THE PHOTOCHEMISTRY OF 5-METHYLCYTOSINE AND 5-METHYL-2'-DEOXYCYTIDINE IN AQUEOUS-SOLUTION

The nucleobase 5-methylcytosine (I) is a minor component of eukaryotic DNA thought to be important in regulation of gene expression. The photochemical reactions of this nucleobase and its 2'-deoxyribonucleoside, 5-methyl-2'-deoxycytidine (II), in water have been studied. These reactions lead, respectively, to 3-amino-2-methylacrylamidine (Ib) and 3-(2-erythro-D-pentopyranos-1-yl)amino-2-methylacrylamidine (IIb) as the main photoproducts.

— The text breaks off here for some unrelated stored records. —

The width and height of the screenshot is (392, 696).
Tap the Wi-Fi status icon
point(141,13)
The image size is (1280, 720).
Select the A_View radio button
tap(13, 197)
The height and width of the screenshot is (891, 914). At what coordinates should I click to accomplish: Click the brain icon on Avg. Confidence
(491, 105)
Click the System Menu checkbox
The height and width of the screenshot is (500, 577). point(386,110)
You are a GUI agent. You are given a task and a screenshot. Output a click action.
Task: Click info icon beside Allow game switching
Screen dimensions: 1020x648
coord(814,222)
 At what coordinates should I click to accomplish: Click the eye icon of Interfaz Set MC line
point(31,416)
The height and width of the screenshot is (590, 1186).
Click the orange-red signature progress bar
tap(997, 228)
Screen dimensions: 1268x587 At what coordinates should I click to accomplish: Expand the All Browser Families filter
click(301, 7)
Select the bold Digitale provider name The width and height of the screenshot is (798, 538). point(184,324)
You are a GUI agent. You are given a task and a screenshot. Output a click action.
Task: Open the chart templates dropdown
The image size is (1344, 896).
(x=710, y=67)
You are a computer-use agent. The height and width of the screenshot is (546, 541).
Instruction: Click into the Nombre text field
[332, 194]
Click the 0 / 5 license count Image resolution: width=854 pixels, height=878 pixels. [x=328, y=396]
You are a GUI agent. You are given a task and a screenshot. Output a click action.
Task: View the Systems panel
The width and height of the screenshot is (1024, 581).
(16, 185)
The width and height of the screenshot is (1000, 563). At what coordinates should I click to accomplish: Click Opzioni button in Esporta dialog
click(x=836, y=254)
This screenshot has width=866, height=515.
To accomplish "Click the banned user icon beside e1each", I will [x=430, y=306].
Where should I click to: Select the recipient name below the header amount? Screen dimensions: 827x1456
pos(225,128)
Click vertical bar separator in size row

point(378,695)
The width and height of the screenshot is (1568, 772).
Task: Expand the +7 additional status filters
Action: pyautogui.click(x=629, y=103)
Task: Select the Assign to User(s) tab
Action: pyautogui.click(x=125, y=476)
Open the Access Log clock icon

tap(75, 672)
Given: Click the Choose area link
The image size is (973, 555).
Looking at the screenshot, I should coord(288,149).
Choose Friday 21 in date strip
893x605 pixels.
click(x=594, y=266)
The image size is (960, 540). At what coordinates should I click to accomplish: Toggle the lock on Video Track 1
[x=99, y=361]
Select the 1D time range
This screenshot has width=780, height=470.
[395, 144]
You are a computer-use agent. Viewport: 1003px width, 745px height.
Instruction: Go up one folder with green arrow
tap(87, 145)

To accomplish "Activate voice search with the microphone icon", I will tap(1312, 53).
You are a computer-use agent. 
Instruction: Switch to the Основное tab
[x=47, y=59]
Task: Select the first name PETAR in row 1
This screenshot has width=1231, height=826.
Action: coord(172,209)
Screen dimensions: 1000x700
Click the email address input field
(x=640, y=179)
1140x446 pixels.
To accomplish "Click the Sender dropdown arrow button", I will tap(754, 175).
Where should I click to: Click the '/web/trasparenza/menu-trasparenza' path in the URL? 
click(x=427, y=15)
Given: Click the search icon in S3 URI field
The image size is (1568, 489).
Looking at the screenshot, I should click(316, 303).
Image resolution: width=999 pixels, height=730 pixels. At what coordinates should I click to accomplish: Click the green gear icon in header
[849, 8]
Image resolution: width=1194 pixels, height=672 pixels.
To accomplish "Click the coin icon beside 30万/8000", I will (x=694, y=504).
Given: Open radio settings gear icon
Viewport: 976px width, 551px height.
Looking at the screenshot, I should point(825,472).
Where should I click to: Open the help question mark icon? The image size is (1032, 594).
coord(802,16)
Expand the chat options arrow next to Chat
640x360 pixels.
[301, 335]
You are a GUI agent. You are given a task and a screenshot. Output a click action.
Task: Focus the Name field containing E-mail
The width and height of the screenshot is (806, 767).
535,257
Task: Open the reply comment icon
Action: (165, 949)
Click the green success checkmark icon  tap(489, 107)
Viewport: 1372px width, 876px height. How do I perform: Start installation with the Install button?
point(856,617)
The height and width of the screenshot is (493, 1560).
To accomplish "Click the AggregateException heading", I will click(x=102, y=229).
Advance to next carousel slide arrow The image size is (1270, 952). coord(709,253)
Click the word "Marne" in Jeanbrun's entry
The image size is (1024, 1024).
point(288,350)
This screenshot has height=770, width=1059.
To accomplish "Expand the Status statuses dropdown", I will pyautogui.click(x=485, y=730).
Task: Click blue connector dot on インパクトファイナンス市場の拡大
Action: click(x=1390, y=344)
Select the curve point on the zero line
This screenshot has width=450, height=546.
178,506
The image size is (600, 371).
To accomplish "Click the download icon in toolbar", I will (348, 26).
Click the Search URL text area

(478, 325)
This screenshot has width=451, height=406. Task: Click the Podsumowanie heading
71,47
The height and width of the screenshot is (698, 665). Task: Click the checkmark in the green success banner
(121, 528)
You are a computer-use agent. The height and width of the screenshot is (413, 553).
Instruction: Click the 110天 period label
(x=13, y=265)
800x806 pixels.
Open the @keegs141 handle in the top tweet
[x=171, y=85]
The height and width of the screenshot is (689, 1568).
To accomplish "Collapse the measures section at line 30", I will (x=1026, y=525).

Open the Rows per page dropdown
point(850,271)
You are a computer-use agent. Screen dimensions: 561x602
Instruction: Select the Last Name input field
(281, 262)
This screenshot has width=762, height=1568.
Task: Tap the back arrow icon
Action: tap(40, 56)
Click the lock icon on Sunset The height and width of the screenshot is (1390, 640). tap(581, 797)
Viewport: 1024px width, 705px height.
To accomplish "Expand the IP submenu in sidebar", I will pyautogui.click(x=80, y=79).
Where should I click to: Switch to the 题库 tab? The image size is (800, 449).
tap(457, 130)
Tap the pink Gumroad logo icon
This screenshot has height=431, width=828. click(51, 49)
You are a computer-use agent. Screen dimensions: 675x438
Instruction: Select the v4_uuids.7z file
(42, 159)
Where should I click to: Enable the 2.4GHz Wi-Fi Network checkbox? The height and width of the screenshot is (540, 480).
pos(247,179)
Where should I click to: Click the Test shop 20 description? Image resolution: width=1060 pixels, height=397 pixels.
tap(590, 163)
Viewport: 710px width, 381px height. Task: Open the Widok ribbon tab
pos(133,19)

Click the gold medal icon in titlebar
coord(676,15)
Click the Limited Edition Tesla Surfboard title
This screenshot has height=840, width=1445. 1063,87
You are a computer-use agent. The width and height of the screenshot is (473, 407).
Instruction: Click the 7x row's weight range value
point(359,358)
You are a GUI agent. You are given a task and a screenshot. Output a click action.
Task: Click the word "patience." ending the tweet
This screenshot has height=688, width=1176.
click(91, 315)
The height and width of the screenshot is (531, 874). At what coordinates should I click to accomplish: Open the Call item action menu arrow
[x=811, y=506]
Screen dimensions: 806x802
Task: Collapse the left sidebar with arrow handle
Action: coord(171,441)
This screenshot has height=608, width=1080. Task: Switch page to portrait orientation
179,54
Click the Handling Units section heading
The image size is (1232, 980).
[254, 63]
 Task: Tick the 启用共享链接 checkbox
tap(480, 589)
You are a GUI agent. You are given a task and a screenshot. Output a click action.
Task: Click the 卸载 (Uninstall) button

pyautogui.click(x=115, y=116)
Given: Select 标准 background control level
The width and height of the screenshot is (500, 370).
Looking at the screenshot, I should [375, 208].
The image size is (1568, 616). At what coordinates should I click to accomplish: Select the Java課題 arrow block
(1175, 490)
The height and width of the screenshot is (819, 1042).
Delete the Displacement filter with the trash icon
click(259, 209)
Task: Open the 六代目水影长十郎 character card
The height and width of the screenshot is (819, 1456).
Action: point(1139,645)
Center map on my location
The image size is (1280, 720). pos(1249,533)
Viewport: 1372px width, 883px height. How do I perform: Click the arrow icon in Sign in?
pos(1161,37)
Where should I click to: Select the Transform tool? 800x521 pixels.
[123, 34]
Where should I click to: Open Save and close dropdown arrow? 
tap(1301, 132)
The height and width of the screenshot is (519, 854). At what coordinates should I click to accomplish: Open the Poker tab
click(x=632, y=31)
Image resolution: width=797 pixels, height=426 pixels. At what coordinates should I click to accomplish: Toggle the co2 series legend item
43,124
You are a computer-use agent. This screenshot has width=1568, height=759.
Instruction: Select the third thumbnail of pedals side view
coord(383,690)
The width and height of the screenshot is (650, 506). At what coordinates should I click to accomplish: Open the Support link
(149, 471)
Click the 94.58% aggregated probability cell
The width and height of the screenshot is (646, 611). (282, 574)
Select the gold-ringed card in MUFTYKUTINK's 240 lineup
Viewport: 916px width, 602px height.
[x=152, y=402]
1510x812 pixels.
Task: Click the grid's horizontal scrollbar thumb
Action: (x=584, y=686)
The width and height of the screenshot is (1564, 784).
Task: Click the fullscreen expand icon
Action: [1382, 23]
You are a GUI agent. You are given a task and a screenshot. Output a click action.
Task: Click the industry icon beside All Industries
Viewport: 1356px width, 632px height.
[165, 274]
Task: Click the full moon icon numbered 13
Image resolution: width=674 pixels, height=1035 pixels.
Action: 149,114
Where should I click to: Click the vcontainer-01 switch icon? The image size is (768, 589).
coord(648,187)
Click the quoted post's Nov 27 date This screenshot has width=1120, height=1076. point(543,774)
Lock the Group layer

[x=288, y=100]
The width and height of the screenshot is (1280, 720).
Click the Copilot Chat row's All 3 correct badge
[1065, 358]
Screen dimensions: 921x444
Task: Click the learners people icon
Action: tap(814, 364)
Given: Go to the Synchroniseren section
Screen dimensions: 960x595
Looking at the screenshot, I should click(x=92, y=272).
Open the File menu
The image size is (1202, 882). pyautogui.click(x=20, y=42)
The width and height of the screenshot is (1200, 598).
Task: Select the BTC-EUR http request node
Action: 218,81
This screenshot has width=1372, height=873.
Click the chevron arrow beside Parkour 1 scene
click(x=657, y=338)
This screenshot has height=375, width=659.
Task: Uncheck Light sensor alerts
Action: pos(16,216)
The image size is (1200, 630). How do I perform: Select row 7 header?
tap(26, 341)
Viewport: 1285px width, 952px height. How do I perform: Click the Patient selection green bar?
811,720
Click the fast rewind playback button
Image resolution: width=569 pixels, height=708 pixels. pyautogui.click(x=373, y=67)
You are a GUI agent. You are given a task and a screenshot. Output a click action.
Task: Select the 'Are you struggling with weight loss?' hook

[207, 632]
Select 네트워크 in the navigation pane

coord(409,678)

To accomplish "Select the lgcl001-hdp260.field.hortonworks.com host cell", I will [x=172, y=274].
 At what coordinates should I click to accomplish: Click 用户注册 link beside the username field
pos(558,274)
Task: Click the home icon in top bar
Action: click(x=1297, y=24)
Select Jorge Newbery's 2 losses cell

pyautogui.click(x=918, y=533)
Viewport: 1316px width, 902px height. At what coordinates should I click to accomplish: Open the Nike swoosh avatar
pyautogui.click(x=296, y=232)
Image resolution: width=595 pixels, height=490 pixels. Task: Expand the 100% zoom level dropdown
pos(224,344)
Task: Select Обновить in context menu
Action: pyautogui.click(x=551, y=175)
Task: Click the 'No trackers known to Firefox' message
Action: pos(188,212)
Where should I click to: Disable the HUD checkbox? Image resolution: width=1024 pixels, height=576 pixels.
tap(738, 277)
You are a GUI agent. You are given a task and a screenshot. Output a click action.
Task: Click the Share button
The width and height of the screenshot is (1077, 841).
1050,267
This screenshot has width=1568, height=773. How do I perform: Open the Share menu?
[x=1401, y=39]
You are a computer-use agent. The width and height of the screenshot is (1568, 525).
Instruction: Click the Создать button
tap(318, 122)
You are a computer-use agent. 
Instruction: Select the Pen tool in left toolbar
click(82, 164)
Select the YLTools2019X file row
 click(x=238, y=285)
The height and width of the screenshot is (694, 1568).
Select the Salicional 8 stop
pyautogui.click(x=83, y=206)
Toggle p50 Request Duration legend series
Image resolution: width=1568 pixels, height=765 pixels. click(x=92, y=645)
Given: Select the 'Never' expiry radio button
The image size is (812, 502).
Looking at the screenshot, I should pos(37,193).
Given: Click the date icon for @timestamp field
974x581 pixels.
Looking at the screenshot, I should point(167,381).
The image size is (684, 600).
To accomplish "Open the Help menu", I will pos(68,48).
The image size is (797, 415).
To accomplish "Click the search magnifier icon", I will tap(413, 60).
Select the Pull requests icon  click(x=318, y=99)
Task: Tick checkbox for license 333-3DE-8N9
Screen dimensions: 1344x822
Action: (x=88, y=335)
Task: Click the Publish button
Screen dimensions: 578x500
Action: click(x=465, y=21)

The structure of the photoproducts was established by spectroscopic methods (H-1 and C-13 NMR, UV spectroscopy, electron impact and liquid secondary ion mass spectrometry); in the case of Ib, confirmatory evidence was obtained by chemical methods (photolysis of 5-methyl[2-C-13]cytosine, hydrolysis of N-carbomethoxy-3-amino-2-methylacrylamidine and reaction of Ib with 1,1'-carbonyldiimidazole to give I). The quantum yield for formation of Ib was determined to be 1.8 x 10(-3) at pH 7.5 while the quantum yield for formation of IIb has a lower value of 0.2 x 10(-3) at pH 7.5. These quantum yields depend strongly on pH and reach maximum values of 2.0 x 10(-3) at pH 7.0 (Ib) and 0.6 x 10(-3) at pH 5.0 (IIb). The mechanism of formation of Ib (or IIb) is proposed to involve nucleophilic attack of water on the C-2 position of photoexcited I (or II), followed by ring opening and decarboxylation of an intermediate carbamic acid.